> _Requirement_:
Return, unchanged, the lines of the listing from the line with "MURO CORTINA (741, 944)" to the line with "セール (152, 450)", including both of those lines.

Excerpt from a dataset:
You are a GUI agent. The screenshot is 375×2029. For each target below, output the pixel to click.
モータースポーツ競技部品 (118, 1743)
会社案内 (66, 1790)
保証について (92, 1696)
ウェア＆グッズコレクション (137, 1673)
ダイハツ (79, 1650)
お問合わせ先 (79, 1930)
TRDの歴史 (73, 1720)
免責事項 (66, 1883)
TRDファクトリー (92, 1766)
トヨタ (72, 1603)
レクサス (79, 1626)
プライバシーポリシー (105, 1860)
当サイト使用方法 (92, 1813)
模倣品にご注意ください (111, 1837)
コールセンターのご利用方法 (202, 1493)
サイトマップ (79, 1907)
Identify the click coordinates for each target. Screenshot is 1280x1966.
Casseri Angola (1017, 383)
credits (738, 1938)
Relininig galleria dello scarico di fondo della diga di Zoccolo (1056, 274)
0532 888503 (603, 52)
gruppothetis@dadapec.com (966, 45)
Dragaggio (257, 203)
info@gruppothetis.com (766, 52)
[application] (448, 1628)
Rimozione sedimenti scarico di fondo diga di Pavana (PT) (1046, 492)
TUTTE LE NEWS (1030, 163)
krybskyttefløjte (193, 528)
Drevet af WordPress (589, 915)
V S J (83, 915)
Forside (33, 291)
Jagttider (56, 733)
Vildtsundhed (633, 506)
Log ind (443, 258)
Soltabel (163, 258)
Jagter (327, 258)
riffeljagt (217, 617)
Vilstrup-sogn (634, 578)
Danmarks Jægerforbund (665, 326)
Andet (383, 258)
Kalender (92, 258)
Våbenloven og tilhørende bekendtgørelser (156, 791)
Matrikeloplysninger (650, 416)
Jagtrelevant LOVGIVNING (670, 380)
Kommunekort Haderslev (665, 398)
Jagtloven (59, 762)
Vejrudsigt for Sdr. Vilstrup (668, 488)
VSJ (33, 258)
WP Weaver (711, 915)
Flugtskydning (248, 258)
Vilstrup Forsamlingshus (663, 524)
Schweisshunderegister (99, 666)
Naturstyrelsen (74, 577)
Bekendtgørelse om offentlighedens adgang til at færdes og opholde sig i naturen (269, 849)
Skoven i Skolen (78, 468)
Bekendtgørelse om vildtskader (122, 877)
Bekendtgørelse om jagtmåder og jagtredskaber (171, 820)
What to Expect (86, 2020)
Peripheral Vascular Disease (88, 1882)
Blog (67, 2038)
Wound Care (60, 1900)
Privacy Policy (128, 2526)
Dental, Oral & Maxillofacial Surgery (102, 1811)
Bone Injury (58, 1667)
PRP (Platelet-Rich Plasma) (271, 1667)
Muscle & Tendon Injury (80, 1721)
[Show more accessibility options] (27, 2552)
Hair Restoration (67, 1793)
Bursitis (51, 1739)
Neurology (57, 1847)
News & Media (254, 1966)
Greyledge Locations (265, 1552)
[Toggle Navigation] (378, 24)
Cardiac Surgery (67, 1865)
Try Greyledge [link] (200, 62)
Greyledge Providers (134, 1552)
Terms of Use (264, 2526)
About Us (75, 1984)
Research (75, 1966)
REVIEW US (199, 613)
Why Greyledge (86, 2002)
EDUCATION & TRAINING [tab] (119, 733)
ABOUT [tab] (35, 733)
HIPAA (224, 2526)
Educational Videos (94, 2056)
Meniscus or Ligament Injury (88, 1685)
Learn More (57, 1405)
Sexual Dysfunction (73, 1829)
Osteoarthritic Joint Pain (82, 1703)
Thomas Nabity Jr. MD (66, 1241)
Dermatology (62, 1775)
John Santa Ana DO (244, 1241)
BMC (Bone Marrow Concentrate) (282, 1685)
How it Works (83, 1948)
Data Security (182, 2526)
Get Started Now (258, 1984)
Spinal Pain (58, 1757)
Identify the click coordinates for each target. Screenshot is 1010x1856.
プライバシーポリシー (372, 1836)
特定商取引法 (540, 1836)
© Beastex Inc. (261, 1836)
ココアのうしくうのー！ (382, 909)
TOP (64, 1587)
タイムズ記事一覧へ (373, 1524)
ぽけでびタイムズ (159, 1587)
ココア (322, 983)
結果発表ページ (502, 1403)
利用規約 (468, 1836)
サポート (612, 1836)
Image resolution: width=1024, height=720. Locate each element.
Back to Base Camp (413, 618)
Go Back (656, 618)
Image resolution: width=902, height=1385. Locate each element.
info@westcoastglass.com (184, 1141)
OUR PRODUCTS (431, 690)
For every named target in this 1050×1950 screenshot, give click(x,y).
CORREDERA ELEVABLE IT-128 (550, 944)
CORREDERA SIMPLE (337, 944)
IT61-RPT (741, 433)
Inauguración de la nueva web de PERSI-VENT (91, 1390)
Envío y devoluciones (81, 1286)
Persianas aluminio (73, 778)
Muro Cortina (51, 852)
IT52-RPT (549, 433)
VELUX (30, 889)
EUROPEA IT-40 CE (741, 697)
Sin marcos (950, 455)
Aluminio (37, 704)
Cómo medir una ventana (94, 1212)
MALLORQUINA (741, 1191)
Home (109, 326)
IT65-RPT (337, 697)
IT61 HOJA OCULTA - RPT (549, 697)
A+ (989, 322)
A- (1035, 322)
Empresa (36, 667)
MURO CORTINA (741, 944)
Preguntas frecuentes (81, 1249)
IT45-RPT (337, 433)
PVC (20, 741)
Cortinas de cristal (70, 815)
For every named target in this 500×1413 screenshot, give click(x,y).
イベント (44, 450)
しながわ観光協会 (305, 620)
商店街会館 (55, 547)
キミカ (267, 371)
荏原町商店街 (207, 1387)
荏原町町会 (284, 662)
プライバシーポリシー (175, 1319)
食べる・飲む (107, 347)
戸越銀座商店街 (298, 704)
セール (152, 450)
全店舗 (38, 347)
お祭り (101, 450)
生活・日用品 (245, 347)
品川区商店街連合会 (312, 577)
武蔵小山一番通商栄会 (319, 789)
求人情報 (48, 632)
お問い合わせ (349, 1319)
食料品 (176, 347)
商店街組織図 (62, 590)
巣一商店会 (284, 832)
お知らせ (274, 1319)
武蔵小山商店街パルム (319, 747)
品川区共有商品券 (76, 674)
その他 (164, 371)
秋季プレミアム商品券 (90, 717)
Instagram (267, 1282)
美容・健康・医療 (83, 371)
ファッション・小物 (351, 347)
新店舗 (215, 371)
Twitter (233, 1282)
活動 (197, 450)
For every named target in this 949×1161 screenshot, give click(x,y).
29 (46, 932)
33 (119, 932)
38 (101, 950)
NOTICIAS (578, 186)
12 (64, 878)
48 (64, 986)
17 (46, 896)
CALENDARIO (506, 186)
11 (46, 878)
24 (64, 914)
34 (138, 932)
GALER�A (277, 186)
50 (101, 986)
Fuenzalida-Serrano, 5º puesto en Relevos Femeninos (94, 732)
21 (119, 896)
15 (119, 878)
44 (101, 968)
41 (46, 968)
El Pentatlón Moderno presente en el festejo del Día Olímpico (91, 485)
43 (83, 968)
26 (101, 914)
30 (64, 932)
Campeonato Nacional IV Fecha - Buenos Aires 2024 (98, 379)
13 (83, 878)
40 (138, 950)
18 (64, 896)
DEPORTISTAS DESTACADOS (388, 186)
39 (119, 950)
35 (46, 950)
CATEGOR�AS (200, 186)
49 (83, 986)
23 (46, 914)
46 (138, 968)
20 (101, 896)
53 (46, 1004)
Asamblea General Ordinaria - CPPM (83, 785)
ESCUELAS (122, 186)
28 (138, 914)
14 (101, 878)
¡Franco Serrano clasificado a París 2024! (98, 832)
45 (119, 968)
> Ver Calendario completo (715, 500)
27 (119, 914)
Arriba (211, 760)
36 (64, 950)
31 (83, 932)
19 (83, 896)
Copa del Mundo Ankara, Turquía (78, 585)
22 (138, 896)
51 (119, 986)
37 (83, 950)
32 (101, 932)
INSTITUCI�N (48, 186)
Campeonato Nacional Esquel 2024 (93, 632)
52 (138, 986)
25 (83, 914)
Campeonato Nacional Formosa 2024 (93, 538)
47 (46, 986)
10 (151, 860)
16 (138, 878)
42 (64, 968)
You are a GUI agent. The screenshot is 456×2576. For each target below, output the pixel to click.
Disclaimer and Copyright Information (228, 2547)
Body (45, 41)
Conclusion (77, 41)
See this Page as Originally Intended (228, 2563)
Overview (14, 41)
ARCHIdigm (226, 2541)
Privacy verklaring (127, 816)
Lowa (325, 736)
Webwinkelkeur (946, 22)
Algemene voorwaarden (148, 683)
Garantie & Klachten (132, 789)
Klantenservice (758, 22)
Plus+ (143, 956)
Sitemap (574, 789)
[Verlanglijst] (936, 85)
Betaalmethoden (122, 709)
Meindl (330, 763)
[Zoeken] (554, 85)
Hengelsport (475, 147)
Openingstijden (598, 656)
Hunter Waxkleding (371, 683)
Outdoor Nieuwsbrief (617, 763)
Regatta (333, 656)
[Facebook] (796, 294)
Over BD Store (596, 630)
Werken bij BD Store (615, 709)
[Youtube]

> _Task result_:
MURO CORTINA (741, 944)
Preguntas frecuentes (81, 1249)
IT45-RPT (337, 433)
PVC (20, 741)
Cortinas de cristal (70, 815)
For every named target in this 500×1413 screenshot, give click(x,y).
イベント (44, 450)
しながわ観光協会 (305, 620)
商店街会館 (55, 547)
キミカ (267, 371)
荏原町商店街 (207, 1387)
荏原町町会 (284, 662)
プライバシーポリシー (175, 1319)
食べる・飲む (107, 347)
戸越銀座商店街 (298, 704)
セール (152, 450)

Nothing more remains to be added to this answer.